The Fourth Revolution, although having also a political dimension, identifies itself as a cultural revolution. In other words, it broadly encompasses all aspects of human existence. Therefore, the political clashes that may occur among the nations that once formed the U.S.S.R. could strongly condition the Fourth Revolution, yet they will hardly dominate the events, the ensemble of human acts encompassed by the cultural revolution.
But what about the public opinion of the former Soviet countries (many of them still ruled by old communists)? Has it nothing to tell us about this, since, according to Revolution and Counter-Revolution, it had such a great role in the previous revolutions?
This question cannot be answered unless other questions are answered first. Is there truly a public opinion in these countries? Can it be induced to participate in a systematic revolutionary process? If not, what are the plans of the top national and international leaders of communism for orienting this public opinion?
These questions are difficult to answer, as presently public opinion in the former Soviet world is evidently indifferent, amorphous, and immobilized by the weight of seventy years of total dictatorship. Under this tyranny, every individual feared to manifest his religious or political opinion in many circles, even to his closest relative or most intimate friend. A probable denunciation — veiled or open, true or false — could consign him to indefinite hard labor on the frozen expanses of Siberia. Nevertheless, these questions must be answered if we are to render a prognosis of the course of events in the erstwhile Soviet world.
Moreover, the international media continues to publicize the eventual migration of famished semi-civilized — ergo semi-barbarian — hordes to the prosperous European countries living under the regime of Western consumerism.
Starved not only of food but of ideas, what do these pitiable people understand of the free world, at once supercivilized and gangrenous? On meeting it, would they not clash with it? And what would result from this clash, both in an invaded Europe and, by extension, in the old Soviet world? A self-managing, cooperationist, structuralist-tribalist revolution1 or an immediate world of total anarchy, of chaos and horror, which we would not hesitate to call the Fifth Revolution?
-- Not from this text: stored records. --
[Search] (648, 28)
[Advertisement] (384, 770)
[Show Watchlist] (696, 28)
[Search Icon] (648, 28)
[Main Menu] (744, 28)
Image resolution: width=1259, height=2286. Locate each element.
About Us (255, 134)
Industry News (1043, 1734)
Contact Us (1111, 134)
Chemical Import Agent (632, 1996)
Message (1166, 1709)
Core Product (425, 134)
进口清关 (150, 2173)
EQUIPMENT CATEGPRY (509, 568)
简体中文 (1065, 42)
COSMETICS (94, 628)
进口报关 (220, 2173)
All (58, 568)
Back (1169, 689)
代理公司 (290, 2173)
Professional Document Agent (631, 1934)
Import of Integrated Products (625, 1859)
At the moment this edition goes to press, any answer to these questions would be manifestly premature. Not that they should not be asked now, for the future is so unpredictable that it might be too late to ask them tomorrow. Indeed, of what use are books, thinkers, or remnants of civilization in a tribal world beset by the hurricanes of the disordered human passions and the deliria of structuralist-tribalist “mysticism” — what a tragic situation, in which nobody would be anything in the empire of Nothingness.
1. See Part III, Chapter 2, Commentary “Perestroika and Glasnost: Dismantling the Third Revolution or Metamorphosing Communism?”
Plinio Corrêa de Oliveira, Revolution and Counter-Revolution (York, Penn.: The American Society for the Defense of Tradition, Family, and Property, 1993), Conclusion. Pg 169-171.